What to work on:
Extract every line in the material below that contains the string "Switch", matching case exactly.

<<<<

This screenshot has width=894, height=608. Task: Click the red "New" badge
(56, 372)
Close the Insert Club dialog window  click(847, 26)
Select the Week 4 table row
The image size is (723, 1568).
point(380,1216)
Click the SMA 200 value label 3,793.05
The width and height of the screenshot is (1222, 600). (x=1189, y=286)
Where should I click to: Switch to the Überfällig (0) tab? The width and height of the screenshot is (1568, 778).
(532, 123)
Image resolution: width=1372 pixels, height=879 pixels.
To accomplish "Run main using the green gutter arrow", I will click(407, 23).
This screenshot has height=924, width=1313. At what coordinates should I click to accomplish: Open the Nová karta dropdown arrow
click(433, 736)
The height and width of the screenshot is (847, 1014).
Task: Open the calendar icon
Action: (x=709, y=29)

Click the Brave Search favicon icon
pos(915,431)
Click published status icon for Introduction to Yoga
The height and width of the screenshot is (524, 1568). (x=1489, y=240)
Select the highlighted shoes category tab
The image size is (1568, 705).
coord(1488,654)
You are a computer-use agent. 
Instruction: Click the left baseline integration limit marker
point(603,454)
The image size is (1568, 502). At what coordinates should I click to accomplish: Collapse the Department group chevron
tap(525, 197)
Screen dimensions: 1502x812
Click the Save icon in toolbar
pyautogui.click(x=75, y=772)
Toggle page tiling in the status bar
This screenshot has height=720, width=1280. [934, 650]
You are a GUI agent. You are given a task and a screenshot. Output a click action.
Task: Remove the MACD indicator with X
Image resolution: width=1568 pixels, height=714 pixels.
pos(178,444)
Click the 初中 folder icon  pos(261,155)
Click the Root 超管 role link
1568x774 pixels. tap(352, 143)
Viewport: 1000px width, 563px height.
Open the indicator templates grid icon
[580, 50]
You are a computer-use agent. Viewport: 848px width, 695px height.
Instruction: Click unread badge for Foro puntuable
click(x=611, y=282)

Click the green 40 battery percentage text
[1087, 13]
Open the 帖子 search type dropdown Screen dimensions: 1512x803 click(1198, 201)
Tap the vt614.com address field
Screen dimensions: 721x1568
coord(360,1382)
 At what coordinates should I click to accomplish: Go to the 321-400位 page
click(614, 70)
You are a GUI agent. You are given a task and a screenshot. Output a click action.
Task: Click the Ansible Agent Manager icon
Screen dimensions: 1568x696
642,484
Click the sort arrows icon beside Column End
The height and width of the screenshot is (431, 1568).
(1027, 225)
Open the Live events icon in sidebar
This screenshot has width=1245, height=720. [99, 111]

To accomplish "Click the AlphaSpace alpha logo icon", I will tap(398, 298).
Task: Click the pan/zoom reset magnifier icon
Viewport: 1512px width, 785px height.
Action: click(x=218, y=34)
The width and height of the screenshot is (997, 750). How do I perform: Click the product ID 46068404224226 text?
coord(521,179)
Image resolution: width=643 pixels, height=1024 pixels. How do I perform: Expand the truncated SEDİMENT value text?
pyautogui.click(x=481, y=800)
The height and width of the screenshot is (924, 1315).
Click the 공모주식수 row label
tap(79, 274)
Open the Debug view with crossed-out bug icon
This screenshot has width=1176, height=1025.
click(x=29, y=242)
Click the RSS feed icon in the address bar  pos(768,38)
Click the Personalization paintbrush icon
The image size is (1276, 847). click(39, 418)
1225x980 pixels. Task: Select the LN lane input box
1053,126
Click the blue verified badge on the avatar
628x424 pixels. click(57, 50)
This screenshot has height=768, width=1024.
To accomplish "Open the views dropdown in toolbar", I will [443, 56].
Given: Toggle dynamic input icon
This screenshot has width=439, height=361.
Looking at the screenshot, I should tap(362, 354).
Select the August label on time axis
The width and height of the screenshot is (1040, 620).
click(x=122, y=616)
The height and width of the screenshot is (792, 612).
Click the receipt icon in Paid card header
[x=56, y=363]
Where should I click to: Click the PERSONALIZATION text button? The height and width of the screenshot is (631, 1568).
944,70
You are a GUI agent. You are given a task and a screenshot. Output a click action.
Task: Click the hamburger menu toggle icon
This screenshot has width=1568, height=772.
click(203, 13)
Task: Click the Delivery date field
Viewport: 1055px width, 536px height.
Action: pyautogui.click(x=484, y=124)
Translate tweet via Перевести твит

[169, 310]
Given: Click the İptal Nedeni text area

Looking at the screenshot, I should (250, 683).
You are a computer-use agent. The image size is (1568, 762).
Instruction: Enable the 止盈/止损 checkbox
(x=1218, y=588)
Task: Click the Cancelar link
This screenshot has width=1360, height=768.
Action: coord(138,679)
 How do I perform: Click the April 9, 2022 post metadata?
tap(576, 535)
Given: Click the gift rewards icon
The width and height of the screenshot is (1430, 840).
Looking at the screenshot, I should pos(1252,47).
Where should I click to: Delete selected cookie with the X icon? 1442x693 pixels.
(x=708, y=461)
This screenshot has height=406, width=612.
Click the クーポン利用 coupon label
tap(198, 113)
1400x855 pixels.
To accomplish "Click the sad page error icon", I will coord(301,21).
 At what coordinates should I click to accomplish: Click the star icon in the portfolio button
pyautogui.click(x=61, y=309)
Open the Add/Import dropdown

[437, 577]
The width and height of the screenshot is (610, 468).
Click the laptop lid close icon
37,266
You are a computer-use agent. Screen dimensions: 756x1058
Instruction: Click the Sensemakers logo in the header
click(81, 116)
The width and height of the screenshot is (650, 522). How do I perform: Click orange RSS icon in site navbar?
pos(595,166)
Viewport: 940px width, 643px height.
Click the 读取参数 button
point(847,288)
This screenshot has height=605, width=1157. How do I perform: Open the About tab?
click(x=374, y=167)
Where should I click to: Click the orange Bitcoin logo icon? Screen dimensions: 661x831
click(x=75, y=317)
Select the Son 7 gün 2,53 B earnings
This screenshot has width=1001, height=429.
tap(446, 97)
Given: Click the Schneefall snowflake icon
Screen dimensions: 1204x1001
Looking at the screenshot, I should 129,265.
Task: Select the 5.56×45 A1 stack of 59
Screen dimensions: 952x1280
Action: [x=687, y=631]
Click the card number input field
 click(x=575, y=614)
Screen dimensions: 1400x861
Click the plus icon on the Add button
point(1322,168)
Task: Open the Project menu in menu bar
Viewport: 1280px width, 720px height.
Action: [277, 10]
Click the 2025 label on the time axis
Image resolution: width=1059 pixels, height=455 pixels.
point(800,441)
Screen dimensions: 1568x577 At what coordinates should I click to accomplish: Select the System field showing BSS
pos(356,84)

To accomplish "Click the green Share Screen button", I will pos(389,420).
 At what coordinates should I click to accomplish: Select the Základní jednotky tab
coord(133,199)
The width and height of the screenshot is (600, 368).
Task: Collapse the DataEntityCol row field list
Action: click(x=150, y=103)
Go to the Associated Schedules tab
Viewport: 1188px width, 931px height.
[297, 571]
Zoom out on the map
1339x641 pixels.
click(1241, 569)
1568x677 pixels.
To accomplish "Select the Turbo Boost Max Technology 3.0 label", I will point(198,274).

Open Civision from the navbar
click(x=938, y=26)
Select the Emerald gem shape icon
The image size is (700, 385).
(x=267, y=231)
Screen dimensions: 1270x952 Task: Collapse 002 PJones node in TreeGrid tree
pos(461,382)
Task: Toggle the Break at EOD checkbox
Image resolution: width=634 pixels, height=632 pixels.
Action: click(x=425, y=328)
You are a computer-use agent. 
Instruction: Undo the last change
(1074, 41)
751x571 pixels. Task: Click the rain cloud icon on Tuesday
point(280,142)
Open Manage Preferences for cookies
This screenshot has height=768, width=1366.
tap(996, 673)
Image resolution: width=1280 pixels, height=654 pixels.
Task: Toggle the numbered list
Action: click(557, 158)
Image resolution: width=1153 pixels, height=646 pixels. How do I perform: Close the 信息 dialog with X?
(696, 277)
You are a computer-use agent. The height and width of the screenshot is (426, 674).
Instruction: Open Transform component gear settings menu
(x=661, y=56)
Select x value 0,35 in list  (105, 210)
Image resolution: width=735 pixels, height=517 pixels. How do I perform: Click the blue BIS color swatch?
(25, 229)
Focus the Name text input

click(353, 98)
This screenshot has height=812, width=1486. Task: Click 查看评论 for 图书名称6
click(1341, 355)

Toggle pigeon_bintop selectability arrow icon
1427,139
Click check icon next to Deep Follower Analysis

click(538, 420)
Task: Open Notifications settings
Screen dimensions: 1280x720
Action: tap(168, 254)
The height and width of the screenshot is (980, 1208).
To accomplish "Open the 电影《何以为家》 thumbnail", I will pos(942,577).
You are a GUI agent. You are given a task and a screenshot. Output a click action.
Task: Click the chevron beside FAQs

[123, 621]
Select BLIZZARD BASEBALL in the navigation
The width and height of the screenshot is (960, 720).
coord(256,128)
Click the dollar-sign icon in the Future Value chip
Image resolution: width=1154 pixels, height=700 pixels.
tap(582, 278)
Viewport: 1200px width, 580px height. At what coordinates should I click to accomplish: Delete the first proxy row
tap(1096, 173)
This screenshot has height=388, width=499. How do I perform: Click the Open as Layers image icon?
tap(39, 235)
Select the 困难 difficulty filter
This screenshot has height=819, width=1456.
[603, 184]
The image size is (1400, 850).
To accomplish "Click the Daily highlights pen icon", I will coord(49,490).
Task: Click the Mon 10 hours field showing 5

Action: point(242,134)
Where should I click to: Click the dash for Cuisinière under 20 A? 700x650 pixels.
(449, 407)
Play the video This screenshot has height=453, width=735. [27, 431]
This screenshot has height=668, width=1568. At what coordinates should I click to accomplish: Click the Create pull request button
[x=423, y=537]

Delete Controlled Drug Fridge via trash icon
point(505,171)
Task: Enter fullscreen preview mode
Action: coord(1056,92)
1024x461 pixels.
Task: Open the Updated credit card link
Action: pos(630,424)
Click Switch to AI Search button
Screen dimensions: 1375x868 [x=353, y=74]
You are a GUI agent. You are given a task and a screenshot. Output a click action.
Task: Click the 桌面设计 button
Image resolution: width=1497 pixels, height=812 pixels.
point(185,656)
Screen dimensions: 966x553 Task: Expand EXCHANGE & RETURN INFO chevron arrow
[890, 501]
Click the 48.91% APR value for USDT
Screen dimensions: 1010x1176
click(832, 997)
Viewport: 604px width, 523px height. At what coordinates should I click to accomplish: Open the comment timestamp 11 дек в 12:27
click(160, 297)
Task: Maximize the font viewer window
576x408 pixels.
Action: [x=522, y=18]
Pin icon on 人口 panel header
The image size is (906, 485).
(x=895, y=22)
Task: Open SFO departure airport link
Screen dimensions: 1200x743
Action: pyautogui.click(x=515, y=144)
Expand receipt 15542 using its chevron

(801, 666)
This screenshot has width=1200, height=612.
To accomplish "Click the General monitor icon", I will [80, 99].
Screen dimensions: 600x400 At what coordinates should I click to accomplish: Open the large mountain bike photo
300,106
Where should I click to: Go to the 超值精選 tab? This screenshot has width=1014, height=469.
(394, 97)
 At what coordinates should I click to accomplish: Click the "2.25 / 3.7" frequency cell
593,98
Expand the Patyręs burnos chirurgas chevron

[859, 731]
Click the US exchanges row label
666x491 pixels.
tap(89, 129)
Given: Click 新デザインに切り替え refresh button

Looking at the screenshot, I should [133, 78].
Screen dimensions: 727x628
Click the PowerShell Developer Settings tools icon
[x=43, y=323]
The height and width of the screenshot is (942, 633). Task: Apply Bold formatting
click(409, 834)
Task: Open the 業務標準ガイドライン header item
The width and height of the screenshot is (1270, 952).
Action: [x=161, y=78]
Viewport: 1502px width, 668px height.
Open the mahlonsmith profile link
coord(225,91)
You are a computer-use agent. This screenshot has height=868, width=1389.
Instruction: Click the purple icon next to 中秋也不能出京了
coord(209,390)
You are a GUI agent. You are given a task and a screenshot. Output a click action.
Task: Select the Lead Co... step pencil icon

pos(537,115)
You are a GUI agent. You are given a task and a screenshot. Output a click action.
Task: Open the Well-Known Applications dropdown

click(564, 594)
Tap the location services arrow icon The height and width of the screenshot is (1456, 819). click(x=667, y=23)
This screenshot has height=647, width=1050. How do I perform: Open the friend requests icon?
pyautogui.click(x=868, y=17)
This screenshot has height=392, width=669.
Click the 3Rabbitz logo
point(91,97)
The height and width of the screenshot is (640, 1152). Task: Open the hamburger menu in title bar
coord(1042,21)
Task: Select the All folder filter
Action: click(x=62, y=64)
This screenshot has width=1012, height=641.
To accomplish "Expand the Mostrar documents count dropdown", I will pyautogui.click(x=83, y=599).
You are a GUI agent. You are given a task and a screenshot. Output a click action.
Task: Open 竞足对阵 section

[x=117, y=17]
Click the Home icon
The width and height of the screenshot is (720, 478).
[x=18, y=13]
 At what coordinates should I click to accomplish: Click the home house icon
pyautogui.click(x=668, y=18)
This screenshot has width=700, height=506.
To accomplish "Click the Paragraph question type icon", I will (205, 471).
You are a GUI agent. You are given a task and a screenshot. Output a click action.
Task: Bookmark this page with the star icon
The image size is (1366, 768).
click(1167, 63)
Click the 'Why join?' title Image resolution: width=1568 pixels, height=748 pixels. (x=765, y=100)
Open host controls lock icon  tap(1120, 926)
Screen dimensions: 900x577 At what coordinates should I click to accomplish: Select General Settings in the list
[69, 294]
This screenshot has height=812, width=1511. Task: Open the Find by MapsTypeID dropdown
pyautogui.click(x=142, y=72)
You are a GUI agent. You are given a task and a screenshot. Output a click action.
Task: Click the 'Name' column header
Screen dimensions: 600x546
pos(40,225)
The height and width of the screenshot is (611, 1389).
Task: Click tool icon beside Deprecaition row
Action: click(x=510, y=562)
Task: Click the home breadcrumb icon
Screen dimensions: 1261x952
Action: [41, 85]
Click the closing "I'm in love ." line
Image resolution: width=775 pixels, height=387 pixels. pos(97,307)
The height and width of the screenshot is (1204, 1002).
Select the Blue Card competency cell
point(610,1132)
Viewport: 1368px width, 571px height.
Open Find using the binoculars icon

>>>>

Reply:
Where should I click to: Switch to the Überfällig (0) tab? The width and height of the screenshot is (1568, 778).
Click Switch to AI Search button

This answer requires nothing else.